目的研究Src抑制的蛋白激酶C底物（Src-suppressed C kinase substrate,SSeCKS）在实验性自身免疫性脑脊髓炎（experimental autoimmune encephalomyelitis,EAE）进程中的表达情况,探讨其在EAE病理过程中可能的功能及意义,为多发性硬化（multiple sclerosis,MS）和EAE提供新的治疗靶点。方法构建EAE大鼠模型,进行临床打分评估;用HE染色检测EAE大鼠脊髓组织的炎性浸润情况;用western blot检测SSeCKS的表达变化;用免疫组织化学观察SSeCKS在脊髓组织中的分布。结果髓磷脂碱性蛋白（myelin basic protein,MBP）诱导单相的EAE过程：Lewis大鼠经MBP免疫后7～10d开始有临床症状,13～16d达到发病高峰,之后自发地恢复,至30d左右恢复到病前水平;EAE病程高峰期,大鼠脊髓炎性浸润情况显著;SSeCKS蛋白表达在EAE起始E1期显著增加,E3期达到高峰,之后开始下降,恢复期基本恢复到正常水平。
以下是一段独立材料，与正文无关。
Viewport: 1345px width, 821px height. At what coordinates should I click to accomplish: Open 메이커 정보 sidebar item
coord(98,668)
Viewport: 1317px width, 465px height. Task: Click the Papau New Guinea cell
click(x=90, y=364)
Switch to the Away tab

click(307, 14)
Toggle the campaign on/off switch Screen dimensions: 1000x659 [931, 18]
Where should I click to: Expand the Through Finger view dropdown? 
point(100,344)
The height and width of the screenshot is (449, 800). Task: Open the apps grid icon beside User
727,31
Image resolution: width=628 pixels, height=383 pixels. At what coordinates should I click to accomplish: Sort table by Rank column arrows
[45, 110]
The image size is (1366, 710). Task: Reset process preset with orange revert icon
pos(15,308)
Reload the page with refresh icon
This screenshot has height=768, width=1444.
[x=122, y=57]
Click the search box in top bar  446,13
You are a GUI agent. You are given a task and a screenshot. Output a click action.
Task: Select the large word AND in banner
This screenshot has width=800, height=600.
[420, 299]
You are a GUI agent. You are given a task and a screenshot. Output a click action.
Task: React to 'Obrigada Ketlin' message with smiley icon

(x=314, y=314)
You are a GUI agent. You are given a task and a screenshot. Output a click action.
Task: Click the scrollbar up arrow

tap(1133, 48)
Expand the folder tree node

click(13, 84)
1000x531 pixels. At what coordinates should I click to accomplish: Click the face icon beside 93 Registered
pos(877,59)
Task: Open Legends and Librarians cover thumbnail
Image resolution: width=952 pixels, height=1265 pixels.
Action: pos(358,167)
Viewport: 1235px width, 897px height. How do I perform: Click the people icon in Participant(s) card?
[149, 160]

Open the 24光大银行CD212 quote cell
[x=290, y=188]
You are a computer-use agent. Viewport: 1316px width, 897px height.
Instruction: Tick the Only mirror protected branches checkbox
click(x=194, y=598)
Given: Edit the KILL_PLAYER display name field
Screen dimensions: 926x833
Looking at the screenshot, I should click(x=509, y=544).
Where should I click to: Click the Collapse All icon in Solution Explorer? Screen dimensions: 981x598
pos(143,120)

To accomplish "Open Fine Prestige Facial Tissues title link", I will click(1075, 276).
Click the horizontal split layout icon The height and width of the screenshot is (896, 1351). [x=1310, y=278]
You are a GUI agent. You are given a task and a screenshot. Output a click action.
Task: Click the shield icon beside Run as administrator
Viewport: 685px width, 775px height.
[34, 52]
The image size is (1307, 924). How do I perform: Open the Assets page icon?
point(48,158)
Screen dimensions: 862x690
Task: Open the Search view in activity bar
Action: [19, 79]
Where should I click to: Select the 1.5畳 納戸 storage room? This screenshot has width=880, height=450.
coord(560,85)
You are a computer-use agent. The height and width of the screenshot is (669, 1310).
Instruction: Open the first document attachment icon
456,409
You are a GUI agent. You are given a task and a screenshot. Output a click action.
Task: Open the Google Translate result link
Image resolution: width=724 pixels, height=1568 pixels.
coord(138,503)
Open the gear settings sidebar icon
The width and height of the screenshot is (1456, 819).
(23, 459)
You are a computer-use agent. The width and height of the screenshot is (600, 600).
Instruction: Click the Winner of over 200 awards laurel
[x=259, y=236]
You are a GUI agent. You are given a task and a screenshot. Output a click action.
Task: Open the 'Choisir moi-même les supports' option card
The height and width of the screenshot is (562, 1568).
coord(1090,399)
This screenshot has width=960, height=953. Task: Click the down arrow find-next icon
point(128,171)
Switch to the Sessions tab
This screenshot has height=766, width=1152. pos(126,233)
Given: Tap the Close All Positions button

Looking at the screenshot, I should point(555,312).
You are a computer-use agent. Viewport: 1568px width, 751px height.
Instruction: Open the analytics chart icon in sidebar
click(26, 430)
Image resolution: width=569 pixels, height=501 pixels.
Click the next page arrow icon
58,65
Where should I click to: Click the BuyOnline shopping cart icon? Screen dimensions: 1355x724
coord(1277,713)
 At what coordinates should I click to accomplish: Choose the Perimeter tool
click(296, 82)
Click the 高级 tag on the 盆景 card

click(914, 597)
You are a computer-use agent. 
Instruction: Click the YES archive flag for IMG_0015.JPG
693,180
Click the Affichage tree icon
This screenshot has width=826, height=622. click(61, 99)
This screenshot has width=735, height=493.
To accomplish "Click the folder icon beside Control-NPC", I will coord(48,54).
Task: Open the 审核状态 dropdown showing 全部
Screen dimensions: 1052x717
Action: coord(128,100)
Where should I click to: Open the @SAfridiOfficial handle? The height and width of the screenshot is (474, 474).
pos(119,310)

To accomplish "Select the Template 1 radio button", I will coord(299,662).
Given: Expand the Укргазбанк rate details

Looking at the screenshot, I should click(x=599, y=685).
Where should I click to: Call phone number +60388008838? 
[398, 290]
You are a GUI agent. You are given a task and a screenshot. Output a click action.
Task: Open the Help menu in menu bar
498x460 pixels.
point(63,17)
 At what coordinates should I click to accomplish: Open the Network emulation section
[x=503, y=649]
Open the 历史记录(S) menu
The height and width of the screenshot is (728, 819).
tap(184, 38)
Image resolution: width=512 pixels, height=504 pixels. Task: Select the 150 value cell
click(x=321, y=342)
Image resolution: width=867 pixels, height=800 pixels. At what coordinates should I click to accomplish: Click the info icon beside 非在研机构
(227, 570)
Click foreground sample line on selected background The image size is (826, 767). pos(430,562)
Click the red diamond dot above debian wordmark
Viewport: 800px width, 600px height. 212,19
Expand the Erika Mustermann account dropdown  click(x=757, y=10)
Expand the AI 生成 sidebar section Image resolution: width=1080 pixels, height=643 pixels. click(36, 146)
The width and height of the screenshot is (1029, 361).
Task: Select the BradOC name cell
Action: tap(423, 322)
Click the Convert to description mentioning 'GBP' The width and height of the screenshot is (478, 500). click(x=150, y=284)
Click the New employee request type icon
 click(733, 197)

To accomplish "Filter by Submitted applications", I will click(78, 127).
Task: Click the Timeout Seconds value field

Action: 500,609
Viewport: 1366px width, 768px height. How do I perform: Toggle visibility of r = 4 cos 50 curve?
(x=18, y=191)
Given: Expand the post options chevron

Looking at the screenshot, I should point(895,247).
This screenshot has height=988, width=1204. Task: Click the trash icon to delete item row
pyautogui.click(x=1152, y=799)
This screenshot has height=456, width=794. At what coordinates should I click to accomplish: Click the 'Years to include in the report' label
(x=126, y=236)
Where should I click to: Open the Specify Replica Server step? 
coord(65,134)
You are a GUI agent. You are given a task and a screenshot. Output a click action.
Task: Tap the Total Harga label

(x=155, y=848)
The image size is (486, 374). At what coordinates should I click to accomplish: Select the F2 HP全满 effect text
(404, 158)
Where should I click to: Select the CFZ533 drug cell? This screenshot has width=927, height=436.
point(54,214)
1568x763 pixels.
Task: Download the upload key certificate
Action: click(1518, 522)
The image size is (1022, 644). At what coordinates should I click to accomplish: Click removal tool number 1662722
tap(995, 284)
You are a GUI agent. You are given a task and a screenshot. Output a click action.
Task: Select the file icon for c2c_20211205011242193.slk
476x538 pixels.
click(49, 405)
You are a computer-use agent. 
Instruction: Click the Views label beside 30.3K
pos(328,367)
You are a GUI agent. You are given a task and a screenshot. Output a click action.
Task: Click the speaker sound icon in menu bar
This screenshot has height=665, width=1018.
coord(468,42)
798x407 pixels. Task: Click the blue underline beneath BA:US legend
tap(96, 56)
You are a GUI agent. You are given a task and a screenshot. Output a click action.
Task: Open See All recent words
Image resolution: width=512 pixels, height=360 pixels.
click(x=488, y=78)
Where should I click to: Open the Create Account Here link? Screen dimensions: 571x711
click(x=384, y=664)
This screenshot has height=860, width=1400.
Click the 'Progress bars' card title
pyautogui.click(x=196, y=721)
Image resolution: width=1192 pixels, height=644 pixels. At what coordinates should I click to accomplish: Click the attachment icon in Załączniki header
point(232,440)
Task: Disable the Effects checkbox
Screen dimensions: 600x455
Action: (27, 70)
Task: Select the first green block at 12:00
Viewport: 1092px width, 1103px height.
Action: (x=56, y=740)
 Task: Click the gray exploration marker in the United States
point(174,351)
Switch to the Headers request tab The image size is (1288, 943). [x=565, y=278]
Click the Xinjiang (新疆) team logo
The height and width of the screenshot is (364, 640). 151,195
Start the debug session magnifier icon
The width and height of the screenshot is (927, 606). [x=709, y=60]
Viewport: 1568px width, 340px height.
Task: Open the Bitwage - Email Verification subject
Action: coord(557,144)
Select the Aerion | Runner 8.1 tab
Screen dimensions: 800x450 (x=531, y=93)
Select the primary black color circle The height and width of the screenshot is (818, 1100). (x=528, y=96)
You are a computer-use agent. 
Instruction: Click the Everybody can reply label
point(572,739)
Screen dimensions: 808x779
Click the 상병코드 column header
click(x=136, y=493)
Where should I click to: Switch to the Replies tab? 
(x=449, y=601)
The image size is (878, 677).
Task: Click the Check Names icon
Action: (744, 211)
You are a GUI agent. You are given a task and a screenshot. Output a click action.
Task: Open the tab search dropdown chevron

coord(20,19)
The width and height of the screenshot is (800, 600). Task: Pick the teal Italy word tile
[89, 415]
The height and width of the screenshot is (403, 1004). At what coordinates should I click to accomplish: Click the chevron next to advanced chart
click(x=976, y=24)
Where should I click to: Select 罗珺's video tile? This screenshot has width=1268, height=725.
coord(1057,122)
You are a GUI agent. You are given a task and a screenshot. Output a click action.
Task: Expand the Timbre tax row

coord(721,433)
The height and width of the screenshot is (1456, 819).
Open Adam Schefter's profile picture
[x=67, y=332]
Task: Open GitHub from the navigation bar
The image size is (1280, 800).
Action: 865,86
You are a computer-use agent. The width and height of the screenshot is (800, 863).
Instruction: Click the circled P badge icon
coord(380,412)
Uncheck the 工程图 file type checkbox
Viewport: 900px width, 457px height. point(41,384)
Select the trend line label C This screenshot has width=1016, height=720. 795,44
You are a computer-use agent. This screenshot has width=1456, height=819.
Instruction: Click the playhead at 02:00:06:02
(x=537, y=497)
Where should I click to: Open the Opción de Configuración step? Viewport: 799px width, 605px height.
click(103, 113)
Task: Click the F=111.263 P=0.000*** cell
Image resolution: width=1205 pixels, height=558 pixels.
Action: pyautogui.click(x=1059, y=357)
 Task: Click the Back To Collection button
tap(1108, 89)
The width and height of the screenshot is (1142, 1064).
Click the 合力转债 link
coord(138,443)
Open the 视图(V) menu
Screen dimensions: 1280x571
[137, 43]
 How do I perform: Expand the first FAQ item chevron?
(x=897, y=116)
结论本实验成功构建了Lewis大鼠的EAE模型;EAE病理过程中,SSeCKS蛋白表达水平发生变化,提示SSeCKS可能参与了EAE过程。

英文摘要：

Objective To observe the expression patterns of Src-suppressed C kinase substrate（SSeCKS） in rat models of experimental autoimmune encephalomyelitis（EAE）,and investigate the possible functions of SSeCKS in the pathogenesis to find new therapeutic strategies against EAE and multiple sclerosis（MS）.Methods The model was prepared in Lewis rat induced by myelin basic protein（MBP）.The rats were sacrificed at different phase after immunization.Inflammatory cell infiltration was observed by H-E staining.Western blot was used to detect the changes of SSeCKS expression during EAE and the distribution of SSeCKS in spinal cord of EAE rats was investigated by immunohistochemisty staining.Results Monophasic EAE process was induced by MBP in Lewis rats.EAE onset in rats occurred during the days 7 to 10 after immunization,peaked at the days 13 to 16,and exhibited spontaneous remission until the day 30.The rats at peak of EAE presented significant inflammatory cell infiltration,but restored their pathological phenotype in the recovery phase.The expression of SSeCKS exhibited low level in the spinal cord of normal rats and CFA controls,but markedly increased from E1 stage to remission phase with a peak at the E3 stage after EAE induction.SSeCKS was found to locate in neurons and glias.Conclusion The rat model of EAE was successfully established.SSeCKS expression changed during EAE course,which suggested SSeCKS may involve in the development of EAE.